Saint Heron was initially founded as a music-focused online community that worked in tandem with Knowles’ record company, Saint Records. But Saint Heron has become so much more than just that. It’s now a “multidisciplinary institution reverencing the spiritual act of creation, through its preservation and collection of vital works in art and design,” according to the org’s Instagram bio.

The Saint Heron Ceramics Residency is currently hosting four artists — Armina Howada Mussa, Dina Nur Satti, Kenya Cree (Moffatt-Garner), and Lalese Stamps — at Brooklyn’s Clayworks in New York City. The goal of the program is to “promote the spatial sensibilities and creative innovation of Black and Brown women practicing ceramic art.”

The Saint Heron website states that the artist-in-residency program is supported by Women In Motion and will “uplift the form and function of ceramics beyond traditional exhibition spaces and preserve our connection to the ancestral ritualistic practice of forming permanent vessels from mud and clay.”

“Every touch or stroke imprinted on these vessels is significant because of the connection to the ancestral spirit of this practice,” Saint Heron editorial and content manager Shantel Aurora-Pass told Surface Magazine. “We wanted to demonstrate, in action, how important the life of these creations and their creators are. We couldn’t do that without making them accessible to the communities that inspired their creation.”

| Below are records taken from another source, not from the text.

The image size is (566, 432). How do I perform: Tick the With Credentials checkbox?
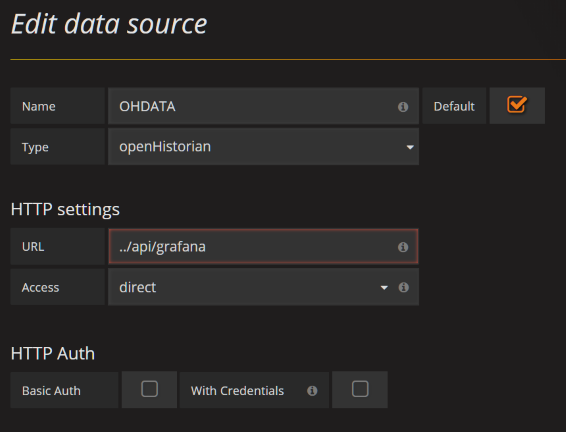[360, 389]
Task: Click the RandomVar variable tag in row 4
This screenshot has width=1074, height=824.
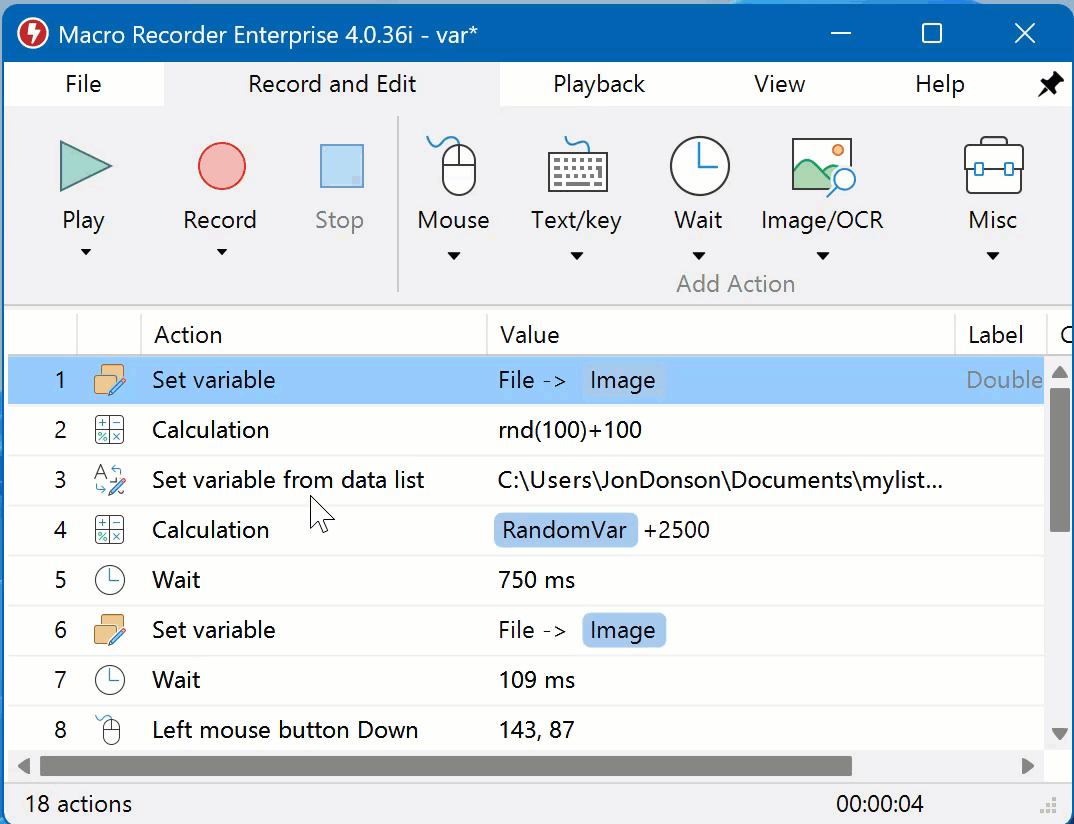Action: pyautogui.click(x=565, y=530)
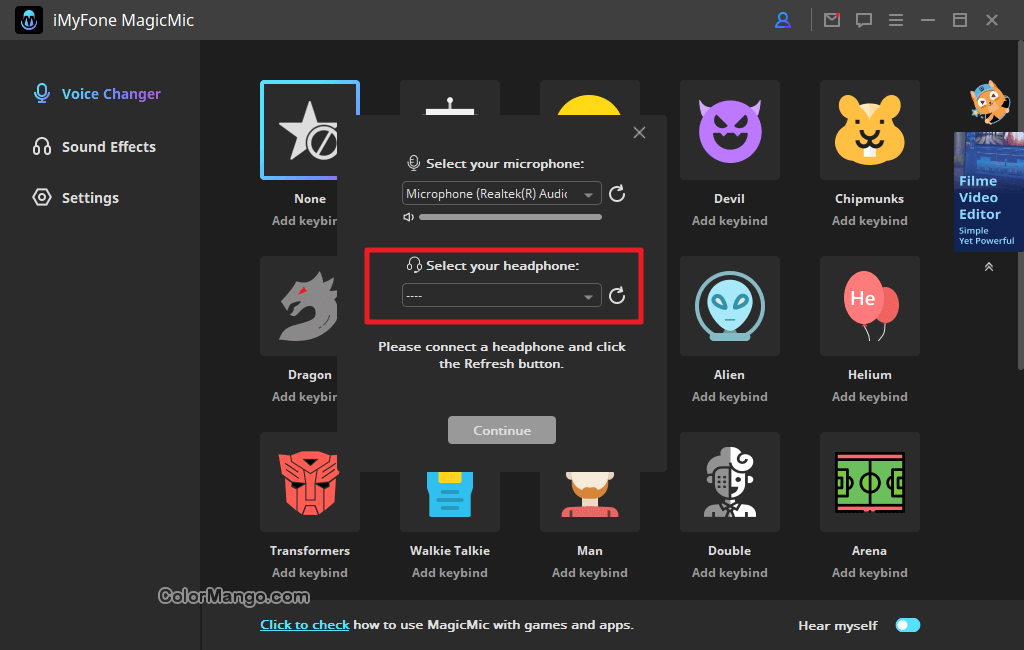The image size is (1024, 650).
Task: Select the Devil voice effect icon
Action: pyautogui.click(x=729, y=130)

The residency is a month-long program that will allow these artists to create without any inhibitions. “There is a powerful intention behind this space, bringing Black and Brown women together to commune and support each other around the ritual of making through clay,” Dina Nur Satti wrote on Instagram

Alongside the four ceramicists are two mentors in residence Tracie Hervy and Anina Major. Works produced while in residency will be available to view via Saint Heron’s gallery and shop Small Matters.